Reproduce every one of the records below word for word, without altering, adding, or leaving out anything.
— start of Supplied material —
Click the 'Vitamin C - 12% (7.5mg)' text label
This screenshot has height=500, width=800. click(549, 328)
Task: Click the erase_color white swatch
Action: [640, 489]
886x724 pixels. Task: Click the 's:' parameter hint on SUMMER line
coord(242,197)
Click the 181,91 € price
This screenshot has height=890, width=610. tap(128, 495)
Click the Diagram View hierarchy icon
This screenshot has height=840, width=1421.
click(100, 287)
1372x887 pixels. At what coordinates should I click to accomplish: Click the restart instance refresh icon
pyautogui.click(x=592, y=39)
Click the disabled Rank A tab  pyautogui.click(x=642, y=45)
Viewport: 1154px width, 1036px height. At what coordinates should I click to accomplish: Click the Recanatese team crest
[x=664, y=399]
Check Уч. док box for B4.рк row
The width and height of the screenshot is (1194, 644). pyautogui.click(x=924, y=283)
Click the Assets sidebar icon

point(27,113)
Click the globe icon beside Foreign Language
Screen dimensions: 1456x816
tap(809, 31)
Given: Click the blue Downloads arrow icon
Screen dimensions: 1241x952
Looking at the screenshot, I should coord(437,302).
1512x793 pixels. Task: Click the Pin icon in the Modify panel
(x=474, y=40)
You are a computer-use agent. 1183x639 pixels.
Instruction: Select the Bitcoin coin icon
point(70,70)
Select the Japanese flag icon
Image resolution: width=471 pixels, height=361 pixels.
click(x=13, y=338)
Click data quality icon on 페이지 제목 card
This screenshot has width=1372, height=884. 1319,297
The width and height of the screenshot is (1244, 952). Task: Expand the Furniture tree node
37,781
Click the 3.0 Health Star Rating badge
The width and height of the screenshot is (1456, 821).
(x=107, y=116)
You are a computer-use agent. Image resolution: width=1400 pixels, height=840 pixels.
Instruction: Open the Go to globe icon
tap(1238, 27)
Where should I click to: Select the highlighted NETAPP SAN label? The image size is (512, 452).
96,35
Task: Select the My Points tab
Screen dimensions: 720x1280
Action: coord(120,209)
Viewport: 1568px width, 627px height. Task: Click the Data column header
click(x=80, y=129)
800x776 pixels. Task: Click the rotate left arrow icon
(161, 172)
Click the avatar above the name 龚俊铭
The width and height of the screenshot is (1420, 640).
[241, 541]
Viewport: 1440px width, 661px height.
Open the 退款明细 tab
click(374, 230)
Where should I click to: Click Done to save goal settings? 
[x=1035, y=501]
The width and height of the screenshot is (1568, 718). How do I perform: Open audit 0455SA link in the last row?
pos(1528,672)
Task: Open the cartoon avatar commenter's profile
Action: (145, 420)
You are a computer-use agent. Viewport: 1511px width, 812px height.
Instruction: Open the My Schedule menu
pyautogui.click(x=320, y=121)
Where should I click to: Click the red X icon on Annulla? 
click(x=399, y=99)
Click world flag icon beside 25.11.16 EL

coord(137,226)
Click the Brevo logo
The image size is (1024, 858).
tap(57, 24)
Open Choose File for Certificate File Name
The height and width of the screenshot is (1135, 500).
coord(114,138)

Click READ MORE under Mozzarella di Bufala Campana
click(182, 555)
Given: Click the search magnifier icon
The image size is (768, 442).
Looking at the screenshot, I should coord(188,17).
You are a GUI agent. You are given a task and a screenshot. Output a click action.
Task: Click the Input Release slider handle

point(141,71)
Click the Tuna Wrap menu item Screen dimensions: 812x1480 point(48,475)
— end of Supplied material —
*The answer*.
Click the 'Vitamin C - 12% (7.5mg)' text label
This screenshot has height=500, width=800. click(549, 328)
Task: Click the erase_color white swatch
Action: [640, 489]
886x724 pixels. Task: Click the 's:' parameter hint on SUMMER line
coord(242,197)
Click the 181,91 € price
This screenshot has height=890, width=610. tap(128, 495)
Click the Diagram View hierarchy icon
This screenshot has height=840, width=1421.
click(100, 287)
1372x887 pixels. At what coordinates should I click to accomplish: Click the restart instance refresh icon
pyautogui.click(x=592, y=39)
Click the disabled Rank A tab  pyautogui.click(x=642, y=45)
Viewport: 1154px width, 1036px height. At what coordinates should I click to accomplish: Click the Recanatese team crest
[x=664, y=399]
Check Уч. док box for B4.рк row
The width and height of the screenshot is (1194, 644). pyautogui.click(x=924, y=283)
Click the Assets sidebar icon

point(27,113)
Click the globe icon beside Foreign Language
Screen dimensions: 1456x816
tap(809, 31)
Given: Click the blue Downloads arrow icon
Screen dimensions: 1241x952
Looking at the screenshot, I should coord(437,302).
1512x793 pixels. Task: Click the Pin icon in the Modify panel
(x=474, y=40)
You are a computer-use agent. 1183x639 pixels.
Instruction: Select the Bitcoin coin icon
point(70,70)
Select the Japanese flag icon
Image resolution: width=471 pixels, height=361 pixels.
click(x=13, y=338)
Click data quality icon on 페이지 제목 card
This screenshot has width=1372, height=884. 1319,297
The width and height of the screenshot is (1244, 952). Task: Expand the Furniture tree node
37,781
Click the 3.0 Health Star Rating badge
The width and height of the screenshot is (1456, 821).
(x=107, y=116)
You are a computer-use agent. Image resolution: width=1400 pixels, height=840 pixels.
Instruction: Open the Go to globe icon
tap(1238, 27)
Where should I click to: Select the highlighted NETAPP SAN label? The image size is (512, 452).
96,35
Task: Select the My Points tab
Screen dimensions: 720x1280
Action: coord(120,209)
Viewport: 1568px width, 627px height. Task: Click the Data column header
click(x=80, y=129)
800x776 pixels. Task: Click the rotate left arrow icon
(161, 172)
Click the avatar above the name 龚俊铭
The width and height of the screenshot is (1420, 640).
[241, 541]
Viewport: 1440px width, 661px height.
Open the 退款明细 tab
click(374, 230)
Where should I click to: Click Done to save goal settings? 
[x=1035, y=501]
The width and height of the screenshot is (1568, 718). How do I perform: Open audit 0455SA link in the last row?
pos(1528,672)
Task: Open the cartoon avatar commenter's profile
Action: (145, 420)
You are a computer-use agent. Viewport: 1511px width, 812px height.
Instruction: Open the My Schedule menu
pyautogui.click(x=320, y=121)
Where should I click to: Click the red X icon on Annulla? 
click(x=399, y=99)
Click world flag icon beside 25.11.16 EL

coord(137,226)
Click the Brevo logo
The image size is (1024, 858).
tap(57, 24)
Open Choose File for Certificate File Name
The height and width of the screenshot is (1135, 500).
coord(114,138)

Click READ MORE under Mozzarella di Bufala Campana
click(182, 555)
Given: Click the search magnifier icon
The image size is (768, 442).
Looking at the screenshot, I should coord(188,17).
You are a GUI agent. You are given a task and a screenshot. Output a click action.
Task: Click the Input Release slider handle

point(141,71)
Click the Tuna Wrap menu item Screen dimensions: 812x1480 point(48,475)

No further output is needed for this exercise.